Antony Tudor: My Godfather, By Mark B. Bliss

Rather than just cut and paste the introduction from our new book, Antony Tudor: Centennial, I thought I’d take the opportunity to write a separate account of what this project has meant to me.

Book Cover

As a kid, you always hear adults in your life complain that you don’t appreciate what you have, or the people in your life or how different things are from when they were kids. This information goes in and out of your ears without a second thought. “Old people,” you think. And then a funny thing happens. You age. Suddenly you’re saying the same thing to the youngsters in your life and forget how easy it was for you to dismiss this sage advice, much to your chagrin. It’s the real circle of life, a kick in the rear to remind you that you are only getting to witness yourself in a smaller being.

I found myself contemplating this very issue as I undertook the editorship of the Centennial Book project. As I steamed ahead into developing content for the website and (later on) the book, I understood the uniqueness of my childhood in a completely different light. I didn’t understand that my godfather was famous. I knew he was important in the dance world, but everyone in my parents circle of friends seemed to be, so what was the big deal? It’s not that I didn’t like the perks of growing up cradled in the arts world. I was an extra in Petrushka with Nureyev. I got to go to the White House and have Amy Carter tell me that she and her mom made all the cookies for the kids at the reception for the Met’s presentation of Babar. Ron Reagan, Jr. was in my mother’s ballet company. Robert Joffrey and Gerald Arpino were like friendly uncles. I got to go backstage at the Met. My family was in People Magazine for an article that asked “What do the Metropolitan Opera and the Joffrey Ballet have in common? Wedded Bliss!” My brother and I slept under the tables of the best restaurants in New York City after every performance. All of these weren’t typical childhood experiences, for sure.

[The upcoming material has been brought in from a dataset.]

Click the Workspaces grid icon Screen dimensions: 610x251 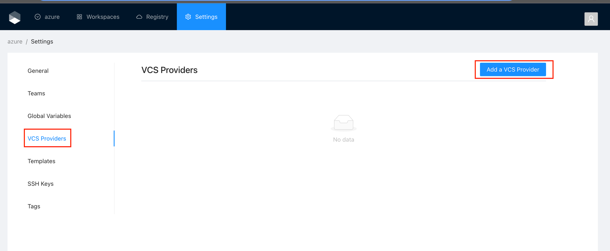click(x=79, y=17)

I would say that I developed an appreciation for ballet at an early age, but my passions were invested in things like hockey, baseball, comic books and Star Wars. I certainly liked ballet better than opera, which for some reason put me to sleep within minutes of the curtain rising until I was much older. I loved ballets like Daryl Gray’s Threads from String of Swing and Agnes de Mille’s Rodeo. While those ballets were fun, I remember Tudor’s Continuo sticking with me in a way I wouldn’t experience again until a few years ago when I saw The Leaves Are Fading and Echoing of Trumpets. Yes, I knew Antony Tudor had something to do with the ballet world. But that wasn’t what I liked about him as a godfather.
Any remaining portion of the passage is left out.